Le président Poutine justifie ainsi la nécessité d’une re-centralisation du pouvoir pour un contrôle renforcé du territoire russe (Kropotkine, 2005). Cette volonté du gouvernement de conquérir le territoire national afin d’y affirmer son pouvoir n’est pas une stratégie nouvelle. En Russie, la gestion du territoire constitue l’histoire du pays. En effet l’Etat russe s’est bâti en suivant les mouvements de conquête des terres, et a tenté d’imposer la domination du centre politique sur les espaces nouvellement découverts. Du pouvoir tsariste au pouvoir soviétique, la puissance russe s’est ainsi forgée sur sa capacité à contrôler l’espace et ses ressources (Mendras, 1996). Dès 1927, de nombreuses annexions sont orchestrées par l’Union soviétique sur le territoire arctique. Le chef d’Etat Joseph Staline entend alors placer l’Union des républiques socialistes soviétiques sur le devant de la scène, et donner à voir le régime soviétique comme « symbole de modernité et de domination de la nature » (Foucher, 2014, p. 79). Dans les années 1950, les explorations puis l’exploitation des gisements de gaz et de pétrole dans les régions arctiques de Sibérie, ont par la suite déclenché le développement de villes ex-nihilo dans ces régions polaires particulièrement inhospitalières de la Sibérie, mais surtout de l’Arctique ( Commission des affaires européennes sur les stratégies européennes pour l’Arctique. Sénat, 2014, p. 21). Or ces espaces sont caractérisés par les contraintes du froid et la nature particulière du sol, conditionnée par le permafrost (ou pergélisol) et la sismicité (Hou, 2014). Les contraintes naturelles induisant également des contraintes humaines,il a été nécessaire d’offrir des privilèges tels que des salaires élevés et des primes dites « Grand Nord » pour attirer la main-d’œuvre autour des sites de forage de la Sibérie arctique. Cependant la négligence du gouvernement russe concernant l’aménagement d’infrastructures sociales telles que des logements et des crèches, a découragé les travailleurs de s’établir dans le Grand Nord sibérien. Un phénomène de migration négative s’est alors enclenché.
En effet les travailleurs venaient s’installer uniquement dans le but de bénéficier des privilèges « Grand Nord ». Ainsi, après avoir accumulé un pécule conséquent, les travailleurs repartaient ensuite dans leurs régions d’origine.
Cette stratégie s’est donc avérée un échec, d’autant plus qu’ à la fin du régime soviétique, les privilèges ont été dans la plupart des cas abandonnés. Cela a de fait accéléré le retour massif de ces travailleurs du Grand Nord sibérien en Russie d’Europe, ne trouvant alors plus leur intérêt en Arctique (Radvanyi, 2013). Aujourd’hui, la Sibérie est toujours marquée par sa très faible population, d’autant plus au delà du Cercle Polaire : en 2011, l’ensemble de la Sibérie – soit plus des trois quarts du territoire russe – compterait près de 38 millions d’habitants soit seulement 28% de la population russe, et présenterait une densité très faible soit environ trois habitants au kilomètre carré . Bien que les gisements d’hydrocarbures présents dans les régions situées à l’extrême nord de la Sibérie aient été les premiers découverts, et qu’ils soient aujourd’hui parmi les plus importants, les conditions de vie extrêmes qu’imposent les régions arctiques n’attirent pas la population à s’y installer. C’est donc notamment du fait d’un cruel manque de main-d’œuvre sur place que les activités d’extraction d’hydrocarbures y sont aujourd’hui si peu développées.
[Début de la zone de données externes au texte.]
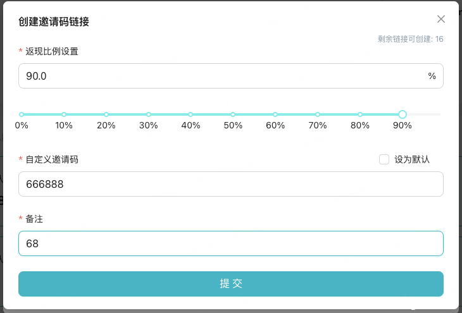
Task: Set slider to the 60% mark
Action: click(x=275, y=114)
La fragilité des espaces arctiques

Les territoires du Grand Nord sibérien sont de surcroît particulièrement vulnérables voire dangereux. Cela est par exemple le cas dans l’okrugautonome de Iamalo-Nénétsie qui regorge de réserves de gaz naturel considérables, mais dont la localisation géographique et les conditions climatiques sont particulièrement extrêmes. En effet le permafrost riche en glace qui y est généralisé est vulnérable à l’érosion thermokarstique. Des trous, des effondrements locaux ainsi que des ravins sont alors susceptibles d’être crées, C’est la raison pour laquelle les compagnies gazières sont réticentes à investir dans le développement d’opérations d’extraction sur ce sol. Elle considèrent ces territoires comme étant incertains et instables, à des fins d’ingénierie et de développement d’infrastructures telles que des routes, des ponts et des pipelines (Nelson et al., 2001, cités par Kumpula, Forbes, Stammler, 2010, p. 168). Le réchauffement climatique, d’autant plus manifeste au-delà du Cercle Polaire, exacerbe aujourd’hui cette érosion thermokarstique. Toutefois ce phénomène d’érosion n’est pas nouveau, il se développe en réalité depuis les années 1960, alors qu’étaient entreprises les premières explorations de gisements d’hydrocarbures dans les régions polaires de Sibérie comme dans le YNAO et le NAO. Les études géologiques menées à travers la toundra, pour recenser les gisements de pétrole et de gaz, sont alors effectuées à l’aide d’un lourd dispositif de forage laissant de fait des empreintes nettes et définitives sur le permafrost (Forbes et al., 2001, cités par Kumpula, Forbes, Stammler, 2010, p. 166). En outre, si les opérations de forage entreprises dans les zones boréales et les zones subarctiques ont bénéficié d’un accès facilité, grâce aux routes et aux voies ferrées existantes au sud, les relevés et les opérations de forage réalisées plus au nord, au-delà du Cercle Polaire, ont elles exigé un volume faramineux en nouvelles infrastructures, incluant la création de pipelines, l’aménagement de routes et de réseaux ferroviaires. L’ensemble de ces opérations de forage et d’aménagements d’infrastructures a ainsi déclenché une forte érosion thermokarstique, fragilisant ainsi la stabilité du sous-sol de ces régions arctiques, et ce dès les années 1960 (Kumpula, Forbes, Stammler, 2010, p. 166).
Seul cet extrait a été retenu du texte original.